>>>>>

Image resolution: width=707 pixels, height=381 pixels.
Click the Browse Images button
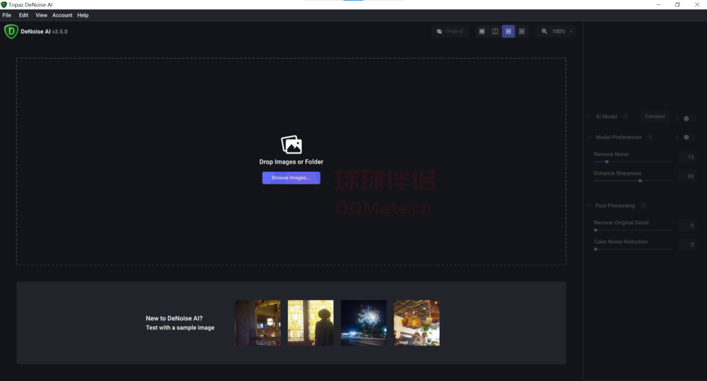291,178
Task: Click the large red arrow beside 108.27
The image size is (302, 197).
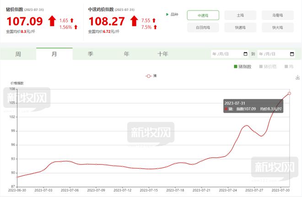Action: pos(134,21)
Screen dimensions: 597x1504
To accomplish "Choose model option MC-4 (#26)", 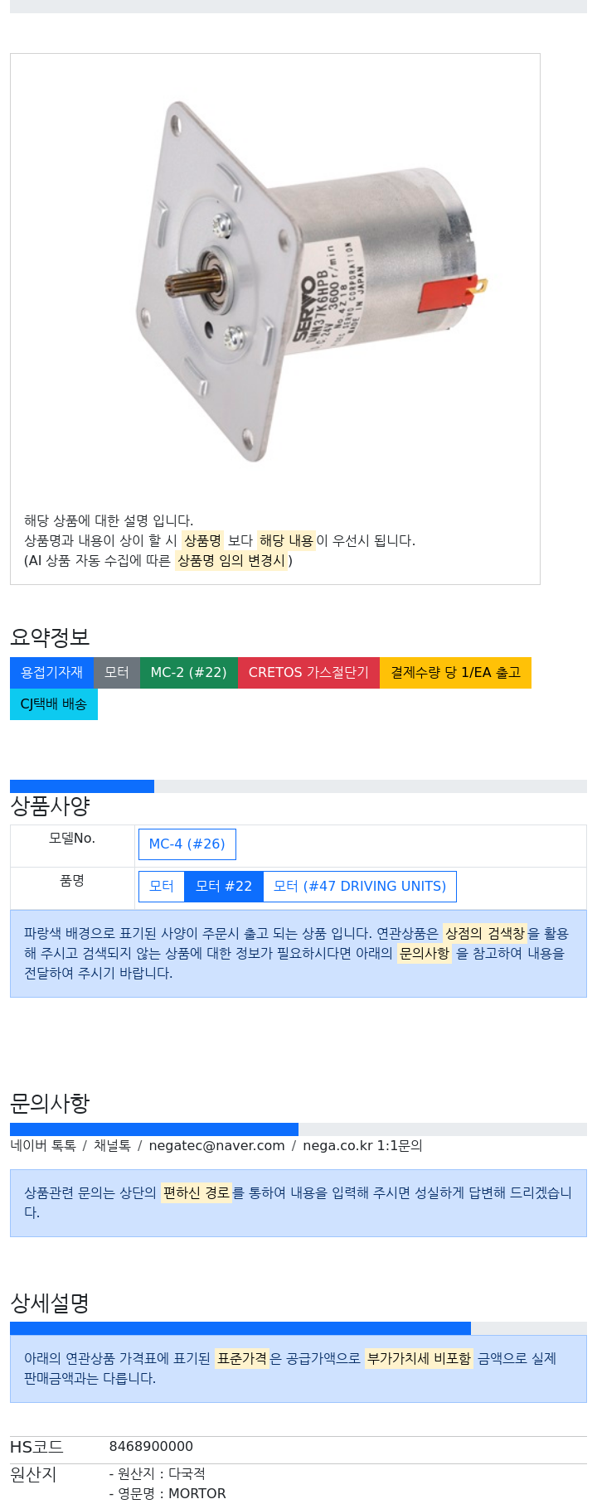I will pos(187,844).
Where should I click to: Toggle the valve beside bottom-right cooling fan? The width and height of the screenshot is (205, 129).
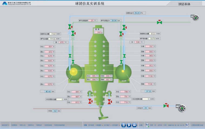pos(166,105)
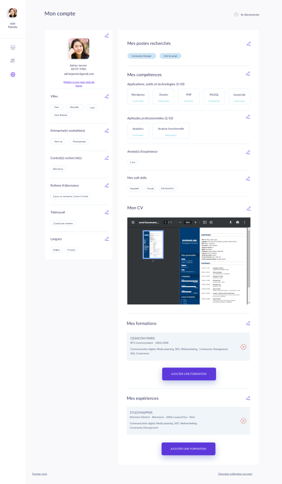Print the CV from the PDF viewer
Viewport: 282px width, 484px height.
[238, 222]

<<<<<
>>>>>

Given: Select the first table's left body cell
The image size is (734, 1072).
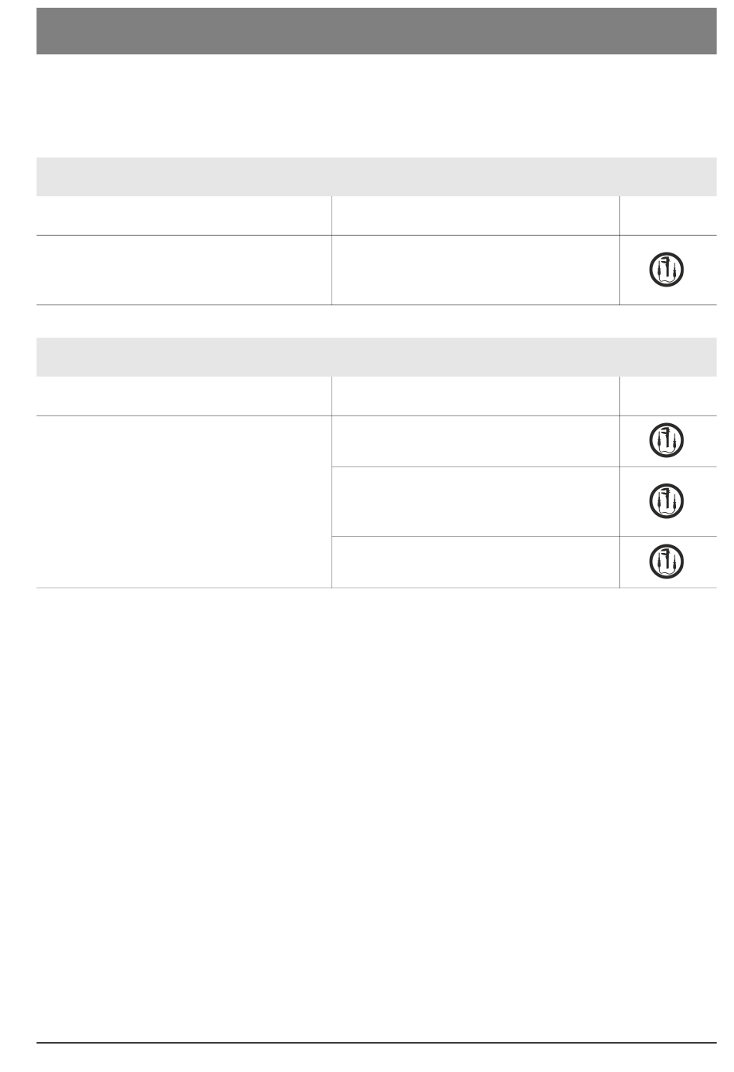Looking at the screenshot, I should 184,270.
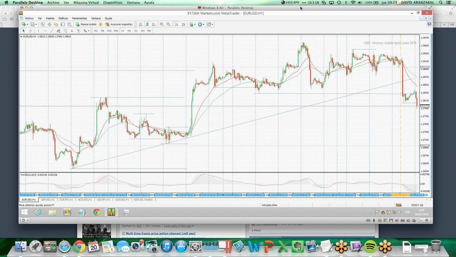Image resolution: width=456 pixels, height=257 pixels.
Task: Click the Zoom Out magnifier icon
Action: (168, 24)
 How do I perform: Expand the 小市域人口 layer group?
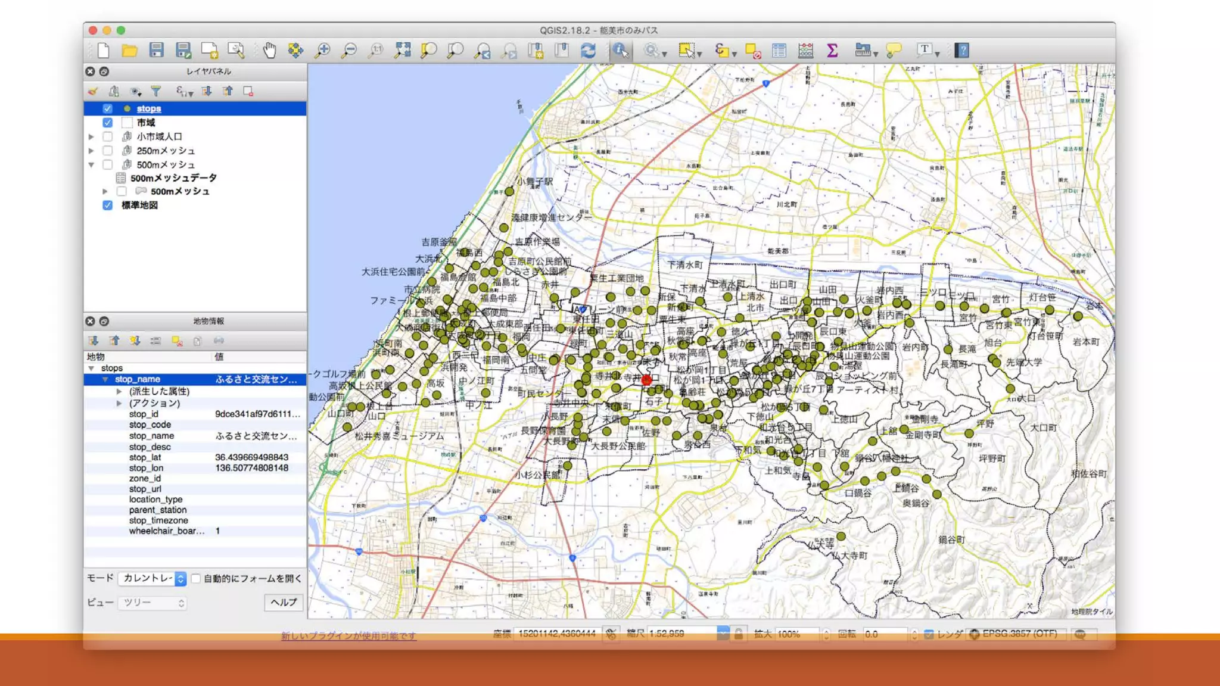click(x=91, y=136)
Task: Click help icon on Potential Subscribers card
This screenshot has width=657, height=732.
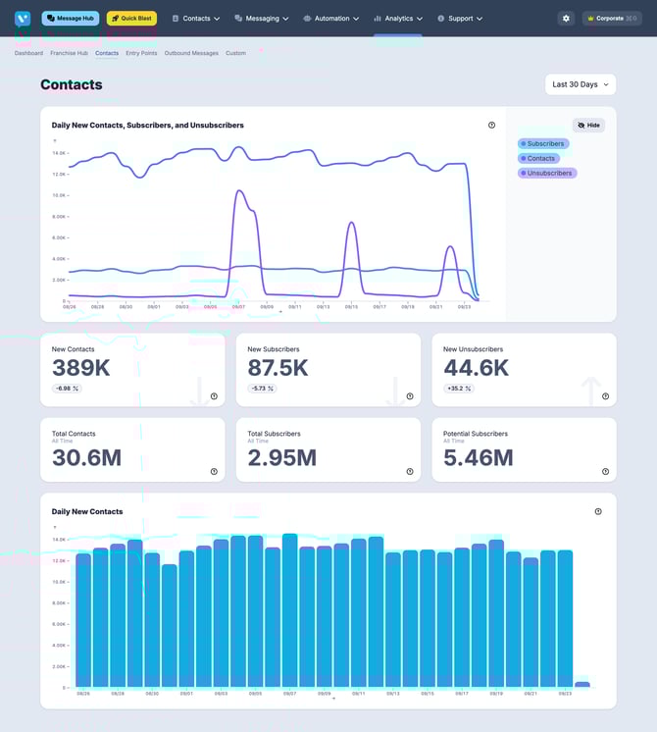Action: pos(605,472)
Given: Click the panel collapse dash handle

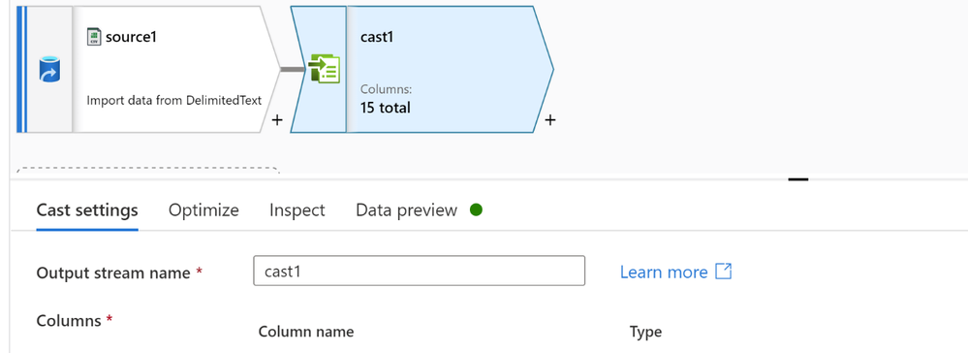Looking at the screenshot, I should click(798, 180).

<<<<<

▶ **WRITTEN TASK**
Copy the part of the items that opens with the line containing "How do I perform: Expand" and closes with the line containing "Looking at the screenshot, I should click(798, 180).", swapping "help icon" for "info icon" and changing nothing else. Leave the pictures out.

▶ **FINISHED TASK**
 How do I perform: Expand the 小市域人口 layer group?
click(x=91, y=136)
Task: Click info icon on Potential Subscribers card
This screenshot has width=657, height=732.
Action: pos(605,472)
Given: Click the panel collapse dash handle

Looking at the screenshot, I should click(798, 180).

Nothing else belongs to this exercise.